■ **Alıştırma 1**
Okuma metnine göre başkanlık sisteminde yürütme organı kimden oluşur?

■ **Okuma metni**
BAŞKANLIK SİSTEMİNİN TÜRKİYEDE UYGULANABİLİRLİĞİ.., BÖLÜM 2
_ Tartışmaları Ekseninde, Türk Tipi Başkanlık Sistemi
Bir Hükümet Sistemi Olarak Başkanlık Sisteminin Genel Karakteristiği
Başkanlık sistemi denildiğinde bu hükümet modelinin en iyi uygulama örneği gösterdiği Amerika Birleşik Devletleri kastedilir ve bu ülkedeki ampirik uygulamadan hareket edilerek sistemin genel çerçevesi çizilir. Başkanlık sistemi; yasama ve yürütme arasında sert bir ayrımın olduğu, yürütme organının başkan denilen tek adamdan oluştuğu, bu yürütme organını oluşturan başkanın halk tarafından seçildiği ve gerek görevine başlarken gerekse görevini icra etmesi sırasında parlamentonun güvenoyuna ihtiyaç duymadığı, aynı şekilde
kendisinin de parlamentonun varlığına son veremediği bir hükümet sistemidir.
Ortaya konulan bu tanımdan hareketle başkanlık sisteminin ABD’de yasama ve yürütme organları ekseninde nasıl bir tablo çizdiğine kısaca değinmek gerekir. Aslında bu modelin en önde gelen özellikleri arasında güçler ayrılığı ilkesine dayanması, görev sürelerinin sabit olması ve yürütmenin tek kişinin elinde toplanması bulunmaktadır (Akçalı, 2013, s. 406).

■ **Alıştırma 2**
Verilen satırlarda "DPM (30, 273)" içeren satırdan "Personal shopping (974, 982)" içeren satıra kadar uzanan bölümü, iki uç da dahil olmak üzere, "Bible Index" yerine "Scripture Index" koyup başka hiçbir şeyi değiştirmeden yeniden yazın ve yalnızca bu bölümü verin.

■ **Verilen satırlar**
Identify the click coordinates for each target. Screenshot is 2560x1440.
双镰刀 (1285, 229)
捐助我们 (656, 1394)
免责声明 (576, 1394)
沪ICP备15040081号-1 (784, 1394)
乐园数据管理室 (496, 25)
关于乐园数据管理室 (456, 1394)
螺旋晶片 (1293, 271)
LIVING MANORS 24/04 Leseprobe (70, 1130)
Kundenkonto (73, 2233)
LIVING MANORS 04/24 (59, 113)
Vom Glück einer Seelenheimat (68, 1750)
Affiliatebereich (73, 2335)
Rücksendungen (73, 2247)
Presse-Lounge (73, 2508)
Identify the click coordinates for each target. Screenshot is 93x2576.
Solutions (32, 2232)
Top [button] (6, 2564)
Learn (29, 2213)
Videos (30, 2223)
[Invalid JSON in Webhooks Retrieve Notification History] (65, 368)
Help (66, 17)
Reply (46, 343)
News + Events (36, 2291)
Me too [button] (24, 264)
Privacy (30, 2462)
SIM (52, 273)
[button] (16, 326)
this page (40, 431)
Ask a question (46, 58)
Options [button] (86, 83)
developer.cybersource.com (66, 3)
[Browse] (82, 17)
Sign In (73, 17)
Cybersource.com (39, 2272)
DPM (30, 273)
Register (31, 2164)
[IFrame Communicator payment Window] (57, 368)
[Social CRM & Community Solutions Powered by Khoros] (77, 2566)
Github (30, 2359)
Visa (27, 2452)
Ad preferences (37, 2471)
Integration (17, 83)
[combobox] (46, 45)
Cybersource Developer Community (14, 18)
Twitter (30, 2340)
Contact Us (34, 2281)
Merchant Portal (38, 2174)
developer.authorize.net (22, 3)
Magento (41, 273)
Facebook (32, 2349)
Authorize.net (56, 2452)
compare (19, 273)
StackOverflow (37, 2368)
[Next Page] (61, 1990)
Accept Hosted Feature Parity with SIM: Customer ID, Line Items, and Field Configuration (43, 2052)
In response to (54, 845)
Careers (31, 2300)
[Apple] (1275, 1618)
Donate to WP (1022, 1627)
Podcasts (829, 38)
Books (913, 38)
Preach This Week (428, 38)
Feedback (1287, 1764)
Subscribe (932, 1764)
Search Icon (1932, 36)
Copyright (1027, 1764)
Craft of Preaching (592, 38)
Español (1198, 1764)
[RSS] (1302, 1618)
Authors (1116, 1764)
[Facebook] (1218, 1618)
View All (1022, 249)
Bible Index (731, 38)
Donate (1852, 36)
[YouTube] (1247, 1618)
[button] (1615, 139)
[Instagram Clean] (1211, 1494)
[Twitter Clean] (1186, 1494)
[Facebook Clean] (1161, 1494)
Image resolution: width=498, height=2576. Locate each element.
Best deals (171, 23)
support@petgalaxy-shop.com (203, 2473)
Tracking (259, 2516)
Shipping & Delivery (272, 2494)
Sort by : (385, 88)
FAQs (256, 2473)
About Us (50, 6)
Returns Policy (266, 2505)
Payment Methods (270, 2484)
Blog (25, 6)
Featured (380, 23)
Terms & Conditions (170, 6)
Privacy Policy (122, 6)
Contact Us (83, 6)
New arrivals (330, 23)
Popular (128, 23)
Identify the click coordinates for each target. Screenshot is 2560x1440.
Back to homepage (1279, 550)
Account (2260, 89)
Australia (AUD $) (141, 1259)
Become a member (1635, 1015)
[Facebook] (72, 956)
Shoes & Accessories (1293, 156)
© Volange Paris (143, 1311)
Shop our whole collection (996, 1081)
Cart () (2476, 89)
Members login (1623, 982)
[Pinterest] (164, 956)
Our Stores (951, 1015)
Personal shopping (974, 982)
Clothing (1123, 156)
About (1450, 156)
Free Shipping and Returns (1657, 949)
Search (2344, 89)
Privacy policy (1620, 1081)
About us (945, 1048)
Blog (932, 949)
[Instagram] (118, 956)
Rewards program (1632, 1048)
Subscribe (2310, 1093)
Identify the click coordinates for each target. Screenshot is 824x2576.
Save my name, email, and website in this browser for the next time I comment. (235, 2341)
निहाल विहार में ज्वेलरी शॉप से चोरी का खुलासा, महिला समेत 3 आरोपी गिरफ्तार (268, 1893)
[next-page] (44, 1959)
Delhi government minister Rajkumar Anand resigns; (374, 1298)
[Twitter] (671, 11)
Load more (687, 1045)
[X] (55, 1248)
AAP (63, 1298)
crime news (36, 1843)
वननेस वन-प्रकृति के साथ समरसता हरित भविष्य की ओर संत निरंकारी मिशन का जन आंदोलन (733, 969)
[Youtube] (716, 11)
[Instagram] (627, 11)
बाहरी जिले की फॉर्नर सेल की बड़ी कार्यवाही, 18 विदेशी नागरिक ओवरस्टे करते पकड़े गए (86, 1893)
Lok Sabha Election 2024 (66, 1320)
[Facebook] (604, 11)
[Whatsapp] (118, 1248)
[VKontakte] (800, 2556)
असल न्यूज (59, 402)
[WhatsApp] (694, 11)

■ **Doğru çıktı 1**
Yürütme organı, başkan denilen tek adamdan oluşur.

■ **Doğru çıktı 2**
DPM (30, 273)
Register (31, 2164)
[IFrame Communicator payment Window] (57, 368)
[Social CRM & Community Solutions Powered by Khoros] (77, 2566)
Github (30, 2359)
Visa (27, 2452)
Ad preferences (37, 2471)
Integration (17, 83)
[combobox] (46, 45)
Cybersource Developer Community (14, 18)
Twitter (30, 2340)
Contact Us (34, 2281)
Merchant Portal (38, 2174)
developer.authorize.net (22, 3)
Magento (41, 273)
Facebook (32, 2349)
Authorize.net (56, 2452)
compare (19, 273)
StackOverflow (37, 2368)
[Next Page] (61, 1990)
Accept Hosted Feature Parity with SIM: Customer ID, Line Items, and Field Configuration (43, 2052)
In response to (54, 845)
Careers (31, 2300)
[Apple] (1275, 1618)
Donate to WP (1022, 1627)
Podcasts (829, 38)
Books (913, 38)
Preach This Week (428, 38)
Feedback (1287, 1764)
Subscribe (932, 1764)
Search Icon (1932, 36)
Copyright (1027, 1764)
Craft of Preaching (592, 38)
Español (1198, 1764)
[RSS] (1302, 1618)
Authors (1116, 1764)
[Facebook] (1218, 1618)
View All (1022, 249)
Scripture Index (731, 38)
Donate (1852, 36)
[YouTube] (1247, 1618)
[button] (1615, 139)
[Instagram Clean] (1211, 1494)
[Twitter Clean] (1186, 1494)
[Facebook Clean] (1161, 1494)
Image resolution: width=498, height=2576. Locate each element.
Best deals (171, 23)
support@petgalaxy-shop.com (203, 2473)
Tracking (259, 2516)
Shipping & Delivery (272, 2494)
Sort by : (385, 88)
FAQs (256, 2473)
About Us (50, 6)
Returns Policy (266, 2505)
Payment Methods (270, 2484)
Blog (25, 6)
Featured (380, 23)
Terms & Conditions (170, 6)
Privacy Policy (122, 6)
Contact Us (83, 6)
New arrivals (330, 23)
Popular (128, 23)
Identify the click coordinates for each target. Screenshot is 2560x1440.
Back to homepage (1279, 550)
Account (2260, 89)
Australia (AUD $) (141, 1259)
Become a member (1635, 1015)
[Facebook] (72, 956)
Shoes & Accessories (1293, 156)
© Volange Paris (143, 1311)
Shop our whole collection (996, 1081)
Cart () (2476, 89)
Members login (1623, 982)
[Pinterest] (164, 956)
Our Stores (951, 1015)
Personal shopping (974, 982)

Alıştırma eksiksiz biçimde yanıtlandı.